On a night usually reserved for high school football, a couple hundred constituents gathered in the fellowship hall of First Baptist North Spartanburg, a church that averages about 2,500 attendees on Sundays. The event was sponsored by CEO Round Table of South Carolina, a conservative group promoting the idea that economic and social issues are equally important.

DeMint himself certainly did not shy away from cultural issues, which have been points of tension, even in conservative circles.

“We’re not asking the government to push our religion or morals, but don’t take them away from us,” DeMint told the audience. “That’s what they do when they redefine marriage or when they say unborn children are not really a life.”

DeMint appeared with Dr. Frank Page, executive director of the Southern Baptist Convention, who gave a less political sermonette in which he said that Christians “are the ones to blame” for what he called a cultural “mess” and urged believers to focus on the “main thing,” winning the lost to Christ.

“Some of you are naïve enough to think that if we just get the right people in office, we’ll be all right,” Page told the crowd, which echoed a few amens. “You are wrong, you are wrong, you are wrong.”

The speech demonstrated how DeMint, highly influential in the Tea Party movement, which tends to unite participants around economic issues, is still a leader – even a hero – among cultural conservatives.

The music of Chris Tomlin, popular worship leader and Christian recording artist, played before the speech, and the church’s senior pastor Dr.

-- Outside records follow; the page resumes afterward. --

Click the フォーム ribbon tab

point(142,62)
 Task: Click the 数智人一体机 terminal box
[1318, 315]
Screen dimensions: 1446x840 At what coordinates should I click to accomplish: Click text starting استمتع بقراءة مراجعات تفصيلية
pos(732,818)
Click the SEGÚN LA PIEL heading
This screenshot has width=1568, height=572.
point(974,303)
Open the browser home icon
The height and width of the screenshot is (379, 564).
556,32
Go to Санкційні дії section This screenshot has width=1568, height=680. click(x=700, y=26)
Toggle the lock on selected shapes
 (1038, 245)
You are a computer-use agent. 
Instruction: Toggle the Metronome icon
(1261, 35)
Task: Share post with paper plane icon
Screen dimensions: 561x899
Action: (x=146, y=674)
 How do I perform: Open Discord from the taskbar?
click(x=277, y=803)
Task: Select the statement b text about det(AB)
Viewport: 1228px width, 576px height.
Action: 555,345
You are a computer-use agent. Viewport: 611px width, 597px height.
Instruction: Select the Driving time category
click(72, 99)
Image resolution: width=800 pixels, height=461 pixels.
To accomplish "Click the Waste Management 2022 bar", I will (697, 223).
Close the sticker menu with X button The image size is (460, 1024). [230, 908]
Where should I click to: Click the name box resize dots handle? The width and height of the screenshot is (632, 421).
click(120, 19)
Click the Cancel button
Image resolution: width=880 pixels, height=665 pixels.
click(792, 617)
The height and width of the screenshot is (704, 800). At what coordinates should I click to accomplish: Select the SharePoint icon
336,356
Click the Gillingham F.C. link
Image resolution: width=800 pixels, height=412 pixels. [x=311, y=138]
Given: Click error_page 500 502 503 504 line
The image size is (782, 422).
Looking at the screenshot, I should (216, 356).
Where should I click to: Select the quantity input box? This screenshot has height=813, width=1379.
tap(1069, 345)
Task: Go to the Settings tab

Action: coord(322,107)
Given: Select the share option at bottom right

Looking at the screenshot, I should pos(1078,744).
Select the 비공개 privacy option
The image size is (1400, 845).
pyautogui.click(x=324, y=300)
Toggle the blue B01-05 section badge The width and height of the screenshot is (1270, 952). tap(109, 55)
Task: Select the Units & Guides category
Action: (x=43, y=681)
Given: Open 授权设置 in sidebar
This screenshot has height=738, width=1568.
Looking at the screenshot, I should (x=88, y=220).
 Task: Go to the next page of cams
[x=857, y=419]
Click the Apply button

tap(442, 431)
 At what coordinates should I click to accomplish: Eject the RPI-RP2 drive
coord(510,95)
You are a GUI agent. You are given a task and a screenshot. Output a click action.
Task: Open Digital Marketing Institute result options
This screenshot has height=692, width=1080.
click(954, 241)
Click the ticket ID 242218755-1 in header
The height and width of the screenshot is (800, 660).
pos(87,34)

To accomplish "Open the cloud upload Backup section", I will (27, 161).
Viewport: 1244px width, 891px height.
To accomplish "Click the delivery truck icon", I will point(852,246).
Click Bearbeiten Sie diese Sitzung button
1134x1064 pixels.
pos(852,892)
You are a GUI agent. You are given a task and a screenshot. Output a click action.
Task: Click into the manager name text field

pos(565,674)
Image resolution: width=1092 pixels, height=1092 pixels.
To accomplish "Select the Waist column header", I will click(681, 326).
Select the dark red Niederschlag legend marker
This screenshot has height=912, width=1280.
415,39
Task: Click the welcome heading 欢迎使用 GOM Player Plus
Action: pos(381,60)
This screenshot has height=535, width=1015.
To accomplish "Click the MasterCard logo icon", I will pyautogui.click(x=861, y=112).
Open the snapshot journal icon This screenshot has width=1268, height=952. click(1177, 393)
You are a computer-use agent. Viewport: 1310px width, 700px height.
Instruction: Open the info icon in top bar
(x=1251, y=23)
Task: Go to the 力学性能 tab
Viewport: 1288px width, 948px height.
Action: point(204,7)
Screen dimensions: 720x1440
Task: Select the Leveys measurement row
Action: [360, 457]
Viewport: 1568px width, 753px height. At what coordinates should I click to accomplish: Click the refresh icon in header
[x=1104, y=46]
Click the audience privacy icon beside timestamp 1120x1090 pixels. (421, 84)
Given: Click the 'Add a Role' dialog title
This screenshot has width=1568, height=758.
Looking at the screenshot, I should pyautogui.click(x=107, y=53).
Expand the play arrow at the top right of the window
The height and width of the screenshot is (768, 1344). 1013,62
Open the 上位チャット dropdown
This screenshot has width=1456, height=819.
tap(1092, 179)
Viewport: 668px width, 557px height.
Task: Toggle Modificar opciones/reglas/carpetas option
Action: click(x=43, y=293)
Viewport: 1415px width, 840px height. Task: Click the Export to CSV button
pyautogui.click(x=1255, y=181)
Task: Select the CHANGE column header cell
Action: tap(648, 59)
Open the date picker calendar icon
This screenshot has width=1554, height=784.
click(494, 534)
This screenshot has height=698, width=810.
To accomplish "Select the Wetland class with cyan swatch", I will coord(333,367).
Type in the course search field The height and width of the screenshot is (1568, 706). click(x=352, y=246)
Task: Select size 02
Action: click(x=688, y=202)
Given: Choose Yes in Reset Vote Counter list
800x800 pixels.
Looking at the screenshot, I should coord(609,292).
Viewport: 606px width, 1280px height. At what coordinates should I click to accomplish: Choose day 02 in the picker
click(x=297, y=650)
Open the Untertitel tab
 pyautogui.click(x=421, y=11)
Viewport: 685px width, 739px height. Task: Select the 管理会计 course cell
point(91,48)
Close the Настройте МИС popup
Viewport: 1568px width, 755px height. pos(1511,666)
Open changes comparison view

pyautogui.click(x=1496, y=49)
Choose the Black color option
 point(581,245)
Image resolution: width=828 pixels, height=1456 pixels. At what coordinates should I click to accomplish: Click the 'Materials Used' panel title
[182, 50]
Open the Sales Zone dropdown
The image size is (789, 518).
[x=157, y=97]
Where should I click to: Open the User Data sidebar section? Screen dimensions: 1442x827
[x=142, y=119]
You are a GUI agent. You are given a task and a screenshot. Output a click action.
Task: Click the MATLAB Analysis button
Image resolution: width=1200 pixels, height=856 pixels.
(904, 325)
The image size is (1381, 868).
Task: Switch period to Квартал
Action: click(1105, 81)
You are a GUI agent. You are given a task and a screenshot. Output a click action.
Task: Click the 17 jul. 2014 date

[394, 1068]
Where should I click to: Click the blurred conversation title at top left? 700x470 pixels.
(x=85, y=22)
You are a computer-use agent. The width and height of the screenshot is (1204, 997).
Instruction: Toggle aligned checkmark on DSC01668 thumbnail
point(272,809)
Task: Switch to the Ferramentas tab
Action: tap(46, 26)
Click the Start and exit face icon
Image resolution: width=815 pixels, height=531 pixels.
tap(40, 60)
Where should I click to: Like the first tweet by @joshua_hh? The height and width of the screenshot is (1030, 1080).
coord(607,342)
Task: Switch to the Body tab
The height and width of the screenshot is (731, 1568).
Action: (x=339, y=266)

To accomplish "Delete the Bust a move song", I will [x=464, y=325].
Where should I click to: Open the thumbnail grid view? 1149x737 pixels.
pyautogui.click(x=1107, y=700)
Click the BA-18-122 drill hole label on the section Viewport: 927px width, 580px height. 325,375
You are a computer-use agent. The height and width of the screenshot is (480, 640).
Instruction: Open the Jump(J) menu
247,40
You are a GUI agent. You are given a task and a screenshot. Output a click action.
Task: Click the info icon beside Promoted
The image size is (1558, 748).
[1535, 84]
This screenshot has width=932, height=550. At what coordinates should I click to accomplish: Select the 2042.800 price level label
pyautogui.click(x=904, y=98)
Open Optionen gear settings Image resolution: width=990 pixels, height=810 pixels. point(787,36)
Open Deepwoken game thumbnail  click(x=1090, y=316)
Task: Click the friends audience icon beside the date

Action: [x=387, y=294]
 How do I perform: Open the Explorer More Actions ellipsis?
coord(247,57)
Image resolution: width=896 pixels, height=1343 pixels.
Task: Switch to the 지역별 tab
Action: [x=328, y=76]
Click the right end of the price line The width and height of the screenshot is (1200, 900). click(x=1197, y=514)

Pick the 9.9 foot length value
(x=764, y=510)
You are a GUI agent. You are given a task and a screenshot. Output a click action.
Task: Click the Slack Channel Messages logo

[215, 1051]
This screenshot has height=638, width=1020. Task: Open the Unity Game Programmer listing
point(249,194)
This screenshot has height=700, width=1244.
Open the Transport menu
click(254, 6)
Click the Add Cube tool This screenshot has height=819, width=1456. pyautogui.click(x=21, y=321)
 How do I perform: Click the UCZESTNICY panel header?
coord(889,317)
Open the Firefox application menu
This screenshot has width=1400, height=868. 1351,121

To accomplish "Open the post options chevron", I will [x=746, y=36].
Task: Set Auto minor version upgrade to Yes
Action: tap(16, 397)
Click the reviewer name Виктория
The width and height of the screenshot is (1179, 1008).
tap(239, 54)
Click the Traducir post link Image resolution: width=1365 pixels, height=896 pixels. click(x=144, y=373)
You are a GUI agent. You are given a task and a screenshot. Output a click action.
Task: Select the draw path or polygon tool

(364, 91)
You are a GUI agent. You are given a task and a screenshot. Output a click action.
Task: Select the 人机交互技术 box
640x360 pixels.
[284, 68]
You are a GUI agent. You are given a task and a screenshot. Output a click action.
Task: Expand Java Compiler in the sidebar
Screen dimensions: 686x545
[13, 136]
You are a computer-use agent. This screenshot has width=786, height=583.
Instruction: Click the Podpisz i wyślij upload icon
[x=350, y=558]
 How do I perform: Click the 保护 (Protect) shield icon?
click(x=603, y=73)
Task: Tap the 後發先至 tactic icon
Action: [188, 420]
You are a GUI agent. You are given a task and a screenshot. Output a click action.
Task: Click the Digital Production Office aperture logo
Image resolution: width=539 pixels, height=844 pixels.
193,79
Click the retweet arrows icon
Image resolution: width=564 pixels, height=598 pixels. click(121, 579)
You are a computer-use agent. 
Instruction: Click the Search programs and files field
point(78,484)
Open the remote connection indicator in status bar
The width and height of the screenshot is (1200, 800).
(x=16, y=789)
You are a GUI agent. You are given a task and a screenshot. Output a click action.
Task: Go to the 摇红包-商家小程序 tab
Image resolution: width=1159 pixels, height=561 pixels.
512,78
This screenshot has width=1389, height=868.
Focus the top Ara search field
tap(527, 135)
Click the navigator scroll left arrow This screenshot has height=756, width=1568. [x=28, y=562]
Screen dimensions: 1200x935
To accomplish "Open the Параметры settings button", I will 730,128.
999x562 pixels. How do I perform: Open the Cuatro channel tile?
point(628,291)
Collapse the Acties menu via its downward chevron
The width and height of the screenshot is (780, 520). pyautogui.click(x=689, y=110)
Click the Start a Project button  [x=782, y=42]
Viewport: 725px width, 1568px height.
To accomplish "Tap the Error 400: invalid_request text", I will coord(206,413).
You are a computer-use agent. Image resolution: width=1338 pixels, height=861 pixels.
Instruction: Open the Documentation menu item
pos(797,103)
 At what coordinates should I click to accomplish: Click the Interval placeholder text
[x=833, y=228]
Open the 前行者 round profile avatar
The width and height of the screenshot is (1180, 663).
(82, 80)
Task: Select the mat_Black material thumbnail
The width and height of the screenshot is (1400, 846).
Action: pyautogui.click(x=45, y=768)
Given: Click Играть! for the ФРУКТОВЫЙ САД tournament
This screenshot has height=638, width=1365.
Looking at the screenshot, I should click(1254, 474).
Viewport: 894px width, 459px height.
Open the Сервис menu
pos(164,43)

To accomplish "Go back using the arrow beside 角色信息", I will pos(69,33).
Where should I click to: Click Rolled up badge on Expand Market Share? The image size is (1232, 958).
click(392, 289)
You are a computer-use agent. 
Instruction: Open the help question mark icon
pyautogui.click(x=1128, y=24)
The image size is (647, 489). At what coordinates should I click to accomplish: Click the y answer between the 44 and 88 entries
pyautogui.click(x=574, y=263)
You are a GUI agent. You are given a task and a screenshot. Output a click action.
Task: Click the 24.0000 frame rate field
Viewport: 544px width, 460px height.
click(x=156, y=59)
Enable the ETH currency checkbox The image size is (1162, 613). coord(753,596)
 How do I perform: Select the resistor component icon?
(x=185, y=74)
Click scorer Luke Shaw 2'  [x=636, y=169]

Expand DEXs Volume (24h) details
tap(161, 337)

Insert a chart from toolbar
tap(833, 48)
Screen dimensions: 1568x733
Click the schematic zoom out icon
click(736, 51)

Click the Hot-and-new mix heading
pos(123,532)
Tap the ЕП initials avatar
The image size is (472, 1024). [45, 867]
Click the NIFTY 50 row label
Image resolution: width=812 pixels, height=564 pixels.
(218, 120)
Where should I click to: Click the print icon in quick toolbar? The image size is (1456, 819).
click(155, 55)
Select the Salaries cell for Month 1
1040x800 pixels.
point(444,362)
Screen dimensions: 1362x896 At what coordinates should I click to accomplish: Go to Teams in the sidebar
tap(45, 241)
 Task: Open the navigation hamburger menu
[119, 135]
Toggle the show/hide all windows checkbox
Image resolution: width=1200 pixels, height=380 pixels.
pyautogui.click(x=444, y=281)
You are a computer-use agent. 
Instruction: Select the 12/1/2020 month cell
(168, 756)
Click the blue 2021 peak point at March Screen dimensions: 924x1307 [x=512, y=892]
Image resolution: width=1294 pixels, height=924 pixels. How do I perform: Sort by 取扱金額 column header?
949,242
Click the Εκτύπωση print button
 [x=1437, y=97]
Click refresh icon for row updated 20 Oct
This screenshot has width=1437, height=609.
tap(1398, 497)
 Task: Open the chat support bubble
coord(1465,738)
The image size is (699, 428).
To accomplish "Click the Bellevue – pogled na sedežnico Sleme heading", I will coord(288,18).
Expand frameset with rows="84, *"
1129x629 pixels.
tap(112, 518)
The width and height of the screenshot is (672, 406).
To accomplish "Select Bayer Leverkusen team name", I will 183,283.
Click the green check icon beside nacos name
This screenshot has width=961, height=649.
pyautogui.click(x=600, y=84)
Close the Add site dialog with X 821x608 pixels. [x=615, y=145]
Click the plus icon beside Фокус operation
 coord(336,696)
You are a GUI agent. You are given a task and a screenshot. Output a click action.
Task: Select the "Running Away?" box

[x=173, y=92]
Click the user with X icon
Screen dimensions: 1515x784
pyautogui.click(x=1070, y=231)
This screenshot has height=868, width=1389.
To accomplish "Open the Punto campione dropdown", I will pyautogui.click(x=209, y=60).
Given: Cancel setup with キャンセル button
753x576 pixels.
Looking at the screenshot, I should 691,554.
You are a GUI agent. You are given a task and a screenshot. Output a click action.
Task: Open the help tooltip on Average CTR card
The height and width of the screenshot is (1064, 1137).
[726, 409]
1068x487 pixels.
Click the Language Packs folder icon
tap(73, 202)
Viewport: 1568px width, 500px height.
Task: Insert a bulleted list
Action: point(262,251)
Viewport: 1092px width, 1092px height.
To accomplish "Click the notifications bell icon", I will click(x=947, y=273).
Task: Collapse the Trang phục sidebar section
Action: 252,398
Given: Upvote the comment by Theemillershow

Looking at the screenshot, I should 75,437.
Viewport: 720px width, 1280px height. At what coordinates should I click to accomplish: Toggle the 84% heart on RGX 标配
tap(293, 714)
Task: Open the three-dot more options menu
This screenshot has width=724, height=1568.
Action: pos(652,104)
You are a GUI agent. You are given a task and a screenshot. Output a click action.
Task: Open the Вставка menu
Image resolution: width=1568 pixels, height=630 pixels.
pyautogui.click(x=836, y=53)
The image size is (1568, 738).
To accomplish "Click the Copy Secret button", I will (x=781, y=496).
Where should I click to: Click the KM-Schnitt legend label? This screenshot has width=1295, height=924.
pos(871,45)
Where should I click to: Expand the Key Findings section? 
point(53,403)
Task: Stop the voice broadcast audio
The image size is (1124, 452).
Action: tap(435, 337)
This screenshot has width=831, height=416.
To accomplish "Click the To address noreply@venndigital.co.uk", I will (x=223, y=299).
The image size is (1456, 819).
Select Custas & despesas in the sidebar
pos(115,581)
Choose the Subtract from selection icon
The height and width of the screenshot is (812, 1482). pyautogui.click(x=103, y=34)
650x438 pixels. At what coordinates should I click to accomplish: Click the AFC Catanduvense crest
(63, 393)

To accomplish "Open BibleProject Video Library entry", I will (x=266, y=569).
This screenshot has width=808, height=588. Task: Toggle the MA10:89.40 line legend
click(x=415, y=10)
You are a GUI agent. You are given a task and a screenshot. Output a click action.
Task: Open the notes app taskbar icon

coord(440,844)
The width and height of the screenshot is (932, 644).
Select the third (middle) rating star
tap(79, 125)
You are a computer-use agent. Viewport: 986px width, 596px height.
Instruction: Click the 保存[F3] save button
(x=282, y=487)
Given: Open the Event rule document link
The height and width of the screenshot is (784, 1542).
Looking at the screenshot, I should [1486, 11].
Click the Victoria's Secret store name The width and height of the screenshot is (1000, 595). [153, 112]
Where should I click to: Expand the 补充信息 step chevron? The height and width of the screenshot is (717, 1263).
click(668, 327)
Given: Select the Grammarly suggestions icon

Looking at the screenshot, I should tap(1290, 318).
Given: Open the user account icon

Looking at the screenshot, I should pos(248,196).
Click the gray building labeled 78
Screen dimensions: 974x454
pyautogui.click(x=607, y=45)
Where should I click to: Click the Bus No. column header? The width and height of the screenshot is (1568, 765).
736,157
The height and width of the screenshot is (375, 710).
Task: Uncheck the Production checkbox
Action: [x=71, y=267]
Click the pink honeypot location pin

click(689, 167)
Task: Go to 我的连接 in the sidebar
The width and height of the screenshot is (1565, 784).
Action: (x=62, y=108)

Mike Hamlet prayed for DeMint before he left for home.

DeMint joked about taking heat from party leaders for throwing his weight behind “reinforcements” — such as Christine O’Donnell, Delaware’s Republican choice for U.S. Senate.

“I am in the doghouse in Washington,” DeMint said to loud cheers. “Up there I really feel out of place and sometimes disliked, and then I step off a plane in South Carolina or any other place in the country and people are encouraging me and telling me they’re praying for me.”

DeMint also touted the victories of candidates across the nation that he has supported, including Pat Toomey and Joe Miller, Republican picks for U.S. Senate from Pennsylvania and Alaska, respectively, and took a jab at former GOP colleague Sen. Arlen Specter, Democrat from Pennsylvania.

“People say I ruined everything, that Pat Toomey can’t win in Pennsylvania, that conservatives can’t win in the Northeast, and he’s well ahead in the polls. Arlen couldn’t win as a Republican or a Democrat,” he said in the speech.

O’Donnell, Toomey, and Miller all have a couple things in common — they ran as outsiders with Tea Party support, and they are pro-life, a sign of how the two strands of conservatism so often intersect.